While I haven’t had much of an appetite the last few weeks (again, thank you mono), I’ve been craving all the nutrient-rich foods I can get my hands on. Lucky for me, the spring produce is aplenty around here.
And since I know you’re here because you’re all about fresh produce and healthy, easy, yet impressive recipes, this is for YOU.
This salad is absolutely fresh and bright thanks to a few key ingredients.
Bright Salad Ingredients
May I present the bright stars:
- Fresh mint – oh, how I adore fresh mint!
- Fresh lemon – so bright! so fresh! with both the juice and zest, the lemon takes bright to another level
The rest of the players, we’ll call them the fresh stars:
- Snap Peas
- Sugar Peas
- Slivered Almonds
That’s basically it. This salad comes together in under 10 minutes and couldn’t be easier to toss together.
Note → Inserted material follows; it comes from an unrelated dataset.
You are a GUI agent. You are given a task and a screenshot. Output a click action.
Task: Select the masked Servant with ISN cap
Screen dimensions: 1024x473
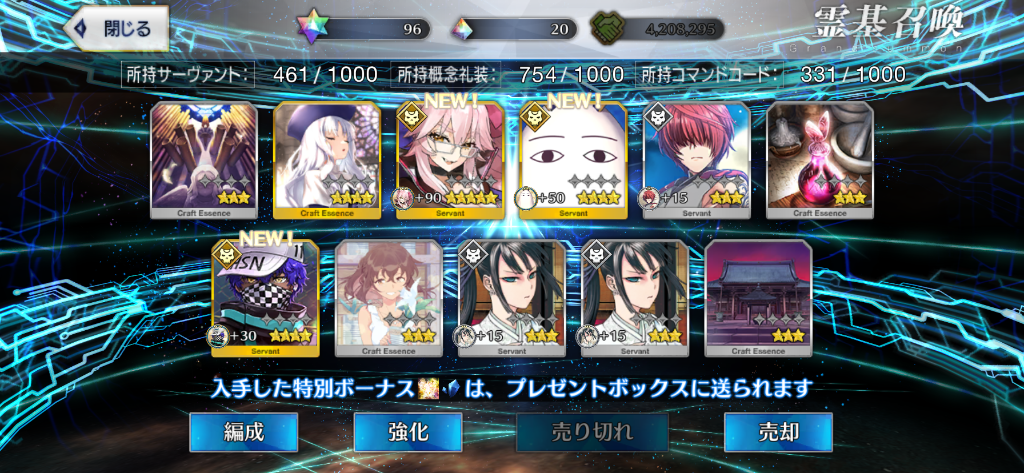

I kept it simple on purpose.
Picture brunches with elaborate quiches, what other than a simple, light, yet texture filled salad, do you need?
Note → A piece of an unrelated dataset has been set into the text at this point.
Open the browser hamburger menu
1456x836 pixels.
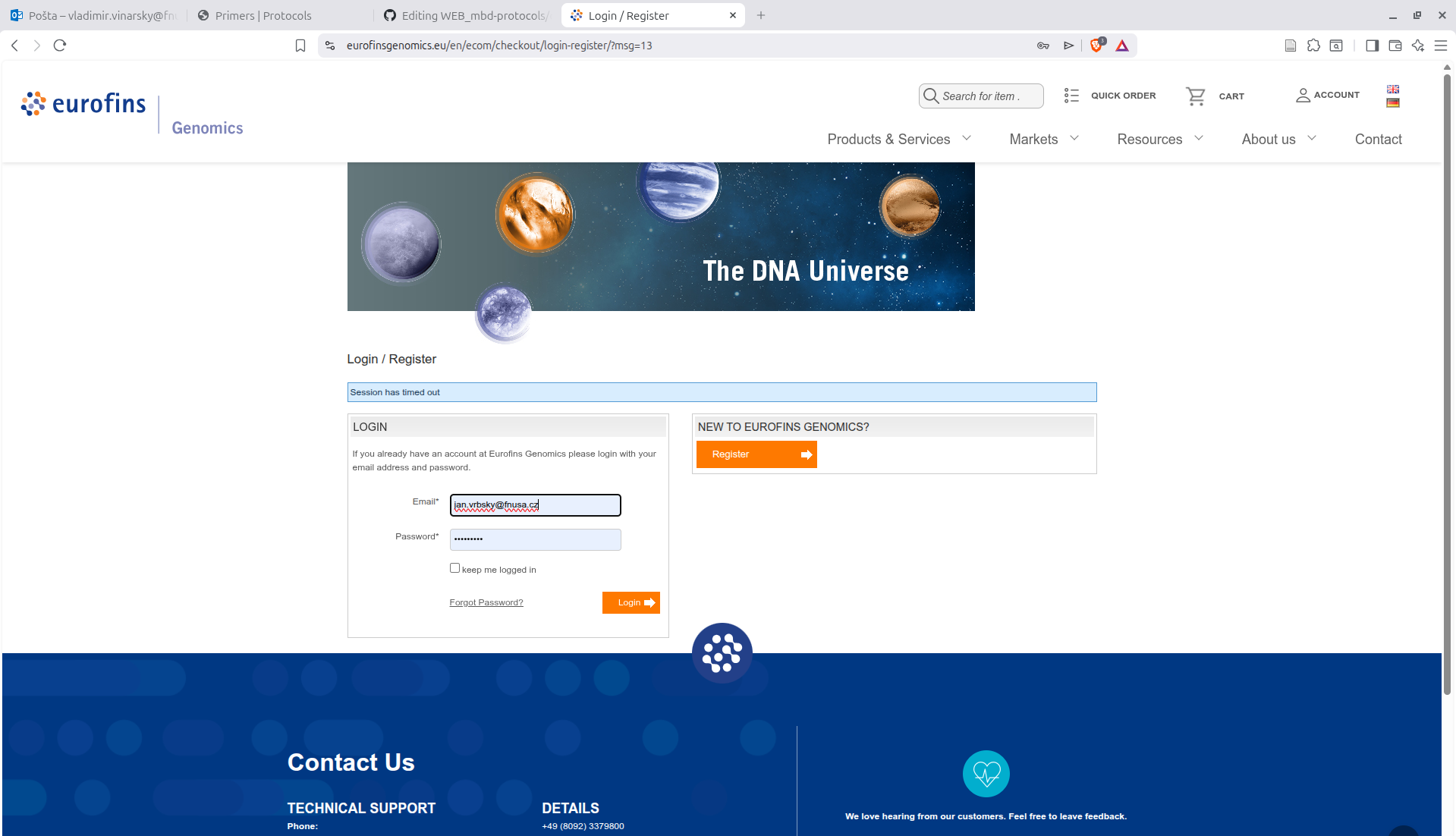point(1440,46)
Or next to Parmesan Rosemary Crusted Fish… nothing heavy, just a light, healthy salad.
You see, this salad adds the light balance next to a heavier meal as it is.
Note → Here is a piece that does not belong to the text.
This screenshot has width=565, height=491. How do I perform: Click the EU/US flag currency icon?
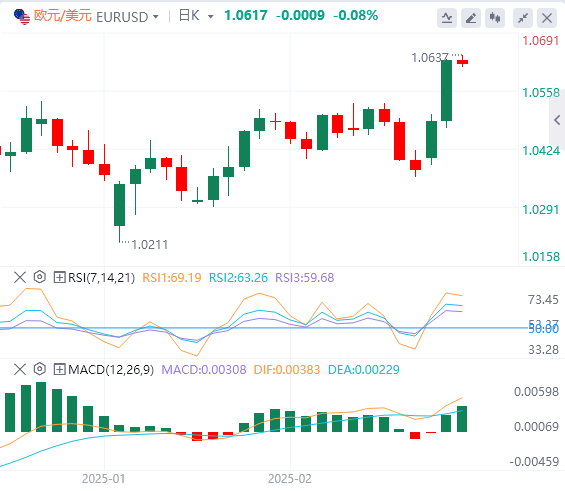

Of course, if you’re feeling a little more adventurous, or want the salad on its own, you could throw on some burrata (OH I LOVE ME SOME BURRATA), add some crunchy radishes, throw in some zucchini noodles… the possibilities are endless.
Whatever way you decide to make this Bright Spring Vegetable Salad, I do hope you’ll snap a pic and share it with me over on Instagram or in an email. I LOVE to see what you’re cookin’ up over in your kitchen!
Bright Spring Vegetable Salad
- 1 bunch asparagus, cut into 1 inch pieces (~2 1/2 – 3 cups)
- 1 cup frozen peas
- 1 cup snap peas
- 4 cups baby arugula
- 1/2 cup almond slices
- 1 lemon, zested
- 1 1/2 – 2 Tablespoon fresh lemon juice
- 2 Tablespoon fresh mint, chopped
- 1 Tablespoon honey, maple syrup for vegan
- 1 Tablespoon dijon mustard
- 1-2 garlic cloves, minced
- Salt and Pepper, to taste
- 2 Tablespoon olive oil
- Bring a large saucepan filled with salted water to a boil. Add chopped asparagus and cook for 4-5 minutes, depending on thickness, until slightly tender. Add frozen peas with 1 minute remaining. Transfer immediately to an ice bath.
- Meanwhile, add the remaining salad ingredients – snap peas, arugula, almond slices, and lemon zest – to a bowl. Set aside.
- Whisk together lemon juice, mint, honey, dijon mustard, garlic, salt, and pepper. Slowly drizzle in olive oil while whisking to combine. Taste for salt and pepper levels.
- Toss all ingredients together and serve immediately. If serving the salad later, store the dressing in an airtight container and toss immediately before serving.
Disclaimer: The nutritional information provided for this recipe is only an estimate. The accuracy of the facts listed is not and cannot be guaranteed.
By the Way…
This recipe is part of our collection of green salad recipes. Check it out!
I made this recipe for a dinner Club. Everyone liked it, even those who normally don’t like asparagus. I modified slightly by using less garlic and more fresh lemon juice in the dressing.
Thanks so much for sharing, Catherine! I’m glad everyone enjoyed it!